Retour dans les Grenadines du sud pour une escale technique à Carriacou, où nous rencontrons Dominique et son atelier flottant. Dominique est là depuis plus de 30 ans et a obtenu la nationalité il y a 10 ans. Son atelier, un ancien trimaran de tourisme grand luxe a bien perdu de sa superbe. Pour continuer de flotter malgré le poids de ses planchers, de son matériel et de ses outils, Dominique a collecté des centaines de bidons en plastique et rempli le fond de son embarcation, et ça flotte.
Ce soudeur expert travaille l’alu et l’inox au tig, des soudures impeccables. Depuis quelque temps déjà, nous avons une cadène qui s’arrache, c’est gênant car les cadènes sont les points de fixation des haubans, donc si ça pète, le mât tombe, sans compter les fissures du gel coat qui laissent passer l’eau, à long terme c’est le bois pris en sandwich qui pourrit et ça aussi c’est gênant. Et la maudite cadène elle est reprise où à votre avis ? Je vous le donne en mille : dans les placards de la cuisine ! Super pratique, il faut tout démonter, mais avec ce que nous a prévu le Bert, elle va pas s’arracher la cadène !

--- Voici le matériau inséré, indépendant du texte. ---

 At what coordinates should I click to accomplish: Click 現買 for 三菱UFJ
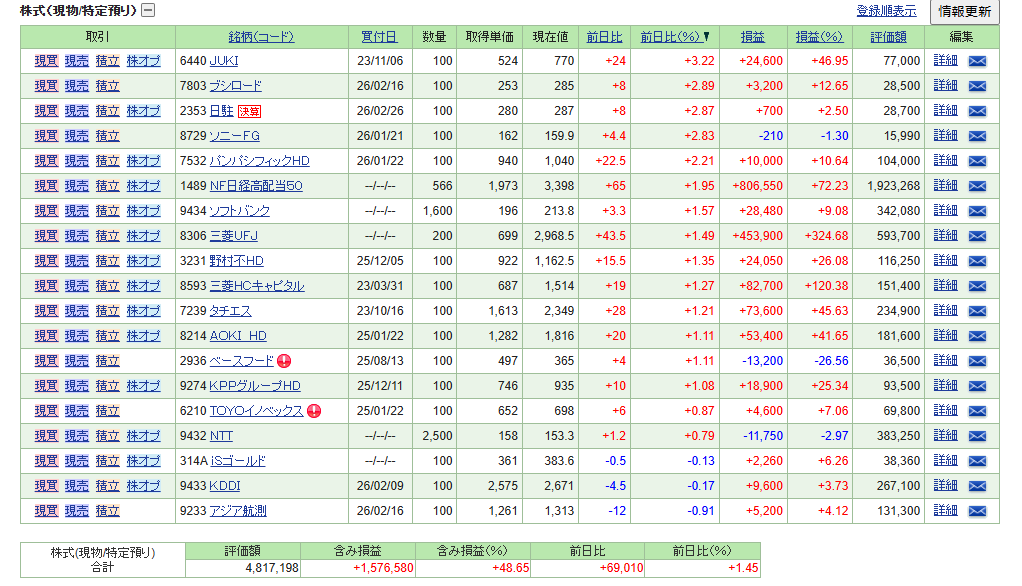pyautogui.click(x=46, y=236)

Dominique a un Sun Kiss lui aussi, du coup il sait de quoi on parle, il a lui-même renforcé l’ensemble de ses cadènes, et donc on discute des points sensibles de ces bateaux qui finissent par vieillir, comme tout… On en profite pour faire ressouder la poignée de la porte du four qui nous a lâché l’autre jour (obsolescence programmée). Nous avons aussi rencontré le tourneur du coin, un Allemand installé ici avec sa femme depuis très longtemps. L’atelier surplombe la mer où leur bateau est mouillé et la maison est ouverte aux quatre vents, le chien aboie mais ne mord pas, il fait office de sonnette : au premier jappement quelqu’un sort pour nous accueillir.
Comme nous avons également quelques accrocs sur nos voiles, nous confions nos affaires aux voiliers du coin ; Uly, s’occupe des capotes, biminis, toiles diverses et Andy, reprend les voiles. A la question « vous acceptez les dollars US », Andy nous répond que non, car l’argent sert à acheter du pain au sens large, j’en déduis qu’ils doivent rarement sortir d’ici. Ils ont l'air d'un vieux couple, mais ne nous méprenons pas, ces deux-là travaillent ensemble et c'est tout.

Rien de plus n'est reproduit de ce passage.